═══ Texte source ═══
Chez les Sœurs, nous avions aussi une action traditionnelle : « Le vendredi Saint ». Les sœurs débarquaient à 2, 3 ou plus devant le Ministère de la Santé pour délivrer leur sainte parole. Généralement, il y avait 10 camions de
C.R.S. pour encadrer 3 pauvres folles en cornettes et talons. Nous leur
faisions très peur à l’époque. Il existe une image, celle de Sœur Lola, assise
sur le trottoir du ministère tenant dans ses mains gantées de noir un chapelet
interminable et multicolore composé de milliers de perles symbolisant les morts
du sida. Cette image est probablement l’une des plus fortes de cette époque-là
aussi.
« 120
BpM » nous rappelle également que nous étions en plein dans les années
« Mitterrand » avec des Ministres de la Santé plus déconnectés les
uns que les autres, avec un Laurent Fabius coupable de meurtre… Et c’était un
gouvernement de gauche ?!?!
Voilà, je ne
suis jamais rentré chez Act-Up mais je suis rentré dans les Ordres. Les combats
d’Act-Up au même titre que tous les combats de cette époque nous ont probablement,
assurément sauvés aujourd’hui… mais à quel prix ? Il y aura eu en France,
pendant les années sida (1990-2003) environ 30 000 morts. Que de temps
perdu et que d’énergie dépensés pour faire plier les gens qui décident de NOS
vies !!!
Comme je l'ai souvent écrit plusieurs fois, mon carnet d'adresses de ces années-là est un cimetière sur papier. Nous rencontrions un ami, un amant, un mari et le lendemain nous étions au Père Lachaise pour sa crémation. Cela paraît tellement loin et tellement proche en même temps. Ce film a réveillé tout ça et fait ressusciter pour quelques instants, jours ou mois tous les proches, tous mes proches emportés par le Sida.
═══
[Exercices à faire]
[a] D'après le texte source, combien de morts la France a-t-elle comptés pendant les années sida (1990-2003) ?
[b] Relevez tous les noms de personnes cités dans le texte source.
[c] Recopiez le passage du texte source qui va de « Comme je l'ai » à « par le Sida. ».
Les données qui suivent sont indépendantes du texte source.
═══ Extraits de données ═══
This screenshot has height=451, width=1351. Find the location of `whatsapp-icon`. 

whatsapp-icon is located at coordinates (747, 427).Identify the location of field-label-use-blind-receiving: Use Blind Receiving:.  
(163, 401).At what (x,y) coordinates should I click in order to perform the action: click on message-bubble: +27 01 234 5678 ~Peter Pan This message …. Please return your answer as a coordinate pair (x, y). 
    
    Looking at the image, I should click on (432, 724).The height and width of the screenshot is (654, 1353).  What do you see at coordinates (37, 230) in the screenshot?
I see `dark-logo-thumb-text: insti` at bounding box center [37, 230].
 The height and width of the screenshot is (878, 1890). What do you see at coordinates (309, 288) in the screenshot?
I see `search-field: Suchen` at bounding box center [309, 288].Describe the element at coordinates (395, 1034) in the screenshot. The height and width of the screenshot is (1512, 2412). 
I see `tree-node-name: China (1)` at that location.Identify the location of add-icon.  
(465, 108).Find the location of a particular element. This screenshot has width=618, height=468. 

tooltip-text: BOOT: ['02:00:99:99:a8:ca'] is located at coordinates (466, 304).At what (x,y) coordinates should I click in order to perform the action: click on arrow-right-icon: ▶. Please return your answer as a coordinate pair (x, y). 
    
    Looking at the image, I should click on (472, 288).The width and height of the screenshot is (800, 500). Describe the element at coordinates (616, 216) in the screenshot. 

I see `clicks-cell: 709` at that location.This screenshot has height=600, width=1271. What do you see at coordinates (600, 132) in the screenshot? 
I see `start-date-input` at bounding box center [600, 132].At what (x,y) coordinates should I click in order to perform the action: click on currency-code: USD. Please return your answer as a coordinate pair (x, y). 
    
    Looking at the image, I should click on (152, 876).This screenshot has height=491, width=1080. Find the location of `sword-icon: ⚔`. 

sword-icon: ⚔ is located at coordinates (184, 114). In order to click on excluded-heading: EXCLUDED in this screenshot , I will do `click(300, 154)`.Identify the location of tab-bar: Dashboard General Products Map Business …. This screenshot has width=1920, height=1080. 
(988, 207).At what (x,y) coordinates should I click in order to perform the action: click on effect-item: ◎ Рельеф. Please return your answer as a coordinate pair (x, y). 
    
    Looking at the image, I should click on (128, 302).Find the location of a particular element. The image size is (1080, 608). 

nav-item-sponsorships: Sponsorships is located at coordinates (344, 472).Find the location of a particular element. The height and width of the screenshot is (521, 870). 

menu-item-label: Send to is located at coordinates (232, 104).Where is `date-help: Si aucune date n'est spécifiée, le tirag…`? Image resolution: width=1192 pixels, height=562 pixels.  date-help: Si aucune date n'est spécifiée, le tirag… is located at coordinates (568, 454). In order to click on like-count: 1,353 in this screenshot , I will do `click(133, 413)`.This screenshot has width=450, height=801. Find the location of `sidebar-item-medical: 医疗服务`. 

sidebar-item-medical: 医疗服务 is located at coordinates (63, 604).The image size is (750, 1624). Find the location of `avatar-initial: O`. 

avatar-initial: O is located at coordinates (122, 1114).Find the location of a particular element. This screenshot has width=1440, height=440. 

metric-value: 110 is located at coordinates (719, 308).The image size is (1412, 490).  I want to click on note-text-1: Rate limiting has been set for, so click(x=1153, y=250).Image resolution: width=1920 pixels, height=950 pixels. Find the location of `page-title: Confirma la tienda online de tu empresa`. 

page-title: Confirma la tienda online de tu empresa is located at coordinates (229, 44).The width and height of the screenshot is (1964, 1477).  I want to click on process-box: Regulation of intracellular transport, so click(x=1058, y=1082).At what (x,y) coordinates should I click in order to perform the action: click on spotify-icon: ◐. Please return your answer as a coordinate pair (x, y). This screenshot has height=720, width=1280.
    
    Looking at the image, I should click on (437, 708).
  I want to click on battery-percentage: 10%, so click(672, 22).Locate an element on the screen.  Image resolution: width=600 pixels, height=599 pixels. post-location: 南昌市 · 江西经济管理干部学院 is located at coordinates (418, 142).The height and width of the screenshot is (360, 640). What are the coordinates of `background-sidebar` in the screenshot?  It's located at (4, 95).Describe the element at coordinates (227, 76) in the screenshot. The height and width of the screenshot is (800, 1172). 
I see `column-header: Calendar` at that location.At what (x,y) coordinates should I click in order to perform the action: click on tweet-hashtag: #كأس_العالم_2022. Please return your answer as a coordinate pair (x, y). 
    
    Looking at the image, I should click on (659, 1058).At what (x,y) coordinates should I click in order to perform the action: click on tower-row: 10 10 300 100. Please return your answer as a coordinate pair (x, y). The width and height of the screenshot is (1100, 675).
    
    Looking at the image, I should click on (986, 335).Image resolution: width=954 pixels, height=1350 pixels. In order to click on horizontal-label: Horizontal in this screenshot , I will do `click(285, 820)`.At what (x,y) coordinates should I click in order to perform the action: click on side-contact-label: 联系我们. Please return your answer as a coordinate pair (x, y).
═══
[Réponses aux exercices]
[a] Environ 30 000 morts.

[b]
- Sœur Lola
- Mitterrand
- Laurent Fabius

[c]
Comme je l'ai souvent écrit plusieurs fois, mon carnet d'adresses de ces années-là est un cimetière sur papier. Nous rencontrions un ami, un amant, un mari et le lendemain nous étions au Père Lachaise pour sa crémation. Cela paraît tellement loin et tellement proche en même temps. Ce film a réveillé tout ça et fait ressusciter pour quelques instants, jours ou mois tous les proches, tous mes proches emportés par le Sida.